Column: Pro day performances overvalued

Pro day provides a poor way to evaluate prospects.

David Nelson

Scouts, coaches, teammates, friends, families and media all packed into Gibson-Nagurski Football Complex for Minnesota’s pro day on Monday.

Every person in the building focused his or her eyes on the prospects as they showcased what they can offer NFL teams.

It’s a day that can make a player’s draft stock rise just as quickly as it can make it fall, which is exactly why it’s a terrible way to evaluate prospects.

The Minnesota Vikings, which had plenty of representatives at pro day, know far too well the impact a bad pro day can have.

Fans who flocked to TCF Bank Stadium last NFL season watched Vikings rookie quarterback Teddy Bridgewater blossom before their very eyes.

But in the months prior to the draft, NFL pundits slighted Bridgewater for his poor pro day performance.

For some reason, one poor showing on a practice field became a larger factor than Bridgewater’s game film ever did. That’s where the problems begin.

After three years of solid production, the University of Louisville product went from being a potential No. 1 overall pick to being a second-round prospect.

Maxx Williams’ agent, Joe Panos, said one poor performance shouldn’t define an athlete’s abilities.

“Turn the film on Saturdays, and that will show you what this person can and cannot do,” Panos said. “[A pro day is] not a make or break thing … we all have bad days.”

Vikings general manager Rick Spielman echoed Panos’ sentiment when talking about Bridgewater at this year’s NFL Combine.

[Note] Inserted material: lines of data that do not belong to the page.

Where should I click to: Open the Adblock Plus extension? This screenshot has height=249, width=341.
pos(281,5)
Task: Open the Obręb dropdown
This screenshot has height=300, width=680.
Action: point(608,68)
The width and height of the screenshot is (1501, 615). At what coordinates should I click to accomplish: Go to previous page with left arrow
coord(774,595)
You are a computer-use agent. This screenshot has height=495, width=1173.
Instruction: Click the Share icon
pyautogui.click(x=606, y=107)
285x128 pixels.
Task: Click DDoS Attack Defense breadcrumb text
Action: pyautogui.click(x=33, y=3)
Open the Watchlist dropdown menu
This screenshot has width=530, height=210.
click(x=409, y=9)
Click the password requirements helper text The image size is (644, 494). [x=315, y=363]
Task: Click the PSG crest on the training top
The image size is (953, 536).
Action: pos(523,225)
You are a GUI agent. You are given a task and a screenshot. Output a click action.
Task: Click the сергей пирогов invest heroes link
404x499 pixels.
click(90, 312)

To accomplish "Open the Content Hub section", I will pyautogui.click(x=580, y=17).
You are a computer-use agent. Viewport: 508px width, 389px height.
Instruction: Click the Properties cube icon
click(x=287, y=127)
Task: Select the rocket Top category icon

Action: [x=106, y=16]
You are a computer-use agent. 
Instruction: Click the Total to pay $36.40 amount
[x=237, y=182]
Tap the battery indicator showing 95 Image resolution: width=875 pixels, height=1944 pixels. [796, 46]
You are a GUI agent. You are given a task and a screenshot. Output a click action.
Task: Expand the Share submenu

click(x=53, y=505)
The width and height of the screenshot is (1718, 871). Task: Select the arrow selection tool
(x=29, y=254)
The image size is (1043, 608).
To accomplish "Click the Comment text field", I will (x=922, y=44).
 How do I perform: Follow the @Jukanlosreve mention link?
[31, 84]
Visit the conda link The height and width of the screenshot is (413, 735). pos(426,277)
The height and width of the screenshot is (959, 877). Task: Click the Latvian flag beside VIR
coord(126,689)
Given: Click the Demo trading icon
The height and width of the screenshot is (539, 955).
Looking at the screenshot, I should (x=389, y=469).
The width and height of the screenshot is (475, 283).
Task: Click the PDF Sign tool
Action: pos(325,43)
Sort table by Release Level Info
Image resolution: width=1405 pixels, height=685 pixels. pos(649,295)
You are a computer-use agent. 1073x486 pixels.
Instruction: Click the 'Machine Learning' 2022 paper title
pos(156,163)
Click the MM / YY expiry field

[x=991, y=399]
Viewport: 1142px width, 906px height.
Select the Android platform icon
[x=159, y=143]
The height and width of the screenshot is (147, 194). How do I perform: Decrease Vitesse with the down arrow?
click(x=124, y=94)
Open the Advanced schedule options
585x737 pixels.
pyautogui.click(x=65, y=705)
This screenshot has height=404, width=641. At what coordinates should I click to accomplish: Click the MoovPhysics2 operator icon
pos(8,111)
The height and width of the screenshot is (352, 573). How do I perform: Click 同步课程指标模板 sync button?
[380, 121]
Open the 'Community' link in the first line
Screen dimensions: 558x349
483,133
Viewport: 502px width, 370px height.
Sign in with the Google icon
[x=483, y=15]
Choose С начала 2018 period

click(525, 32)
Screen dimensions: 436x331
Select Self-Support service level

“It’s not going to be a situation where a guy has a bad pro day where all of a sudden we’re going to forget the 47 games that he was productive on the tape,” Spielman told reporters.

Those words should bring comfort to former Gophers running back David Cobb, who sat out of Monday’s pro day with an injured hamstring.

When asked if he felt like not participating would affect his draft stock, Cobb had a simple response.

“Hopefully the film’s solid enough right now,” he said.

Any shred of doubt that scouts or evaluators carry concerning the running back shouldn’t come as a result of a missed pro day.

Still, rumors will begin circulating about Cobb’s ability to stay healthy over the course of an NFL season.

That’s just the way it is with a sports media producing stories that often hinge on sensationalism — especially when draft season comes around.

None of the Gophers who participated Monday showed any signs of regression, but their abilities shouldn’t be evaluated by their performance.

Instead, judge them based on their performances on Saturdays — not on a glorified practice.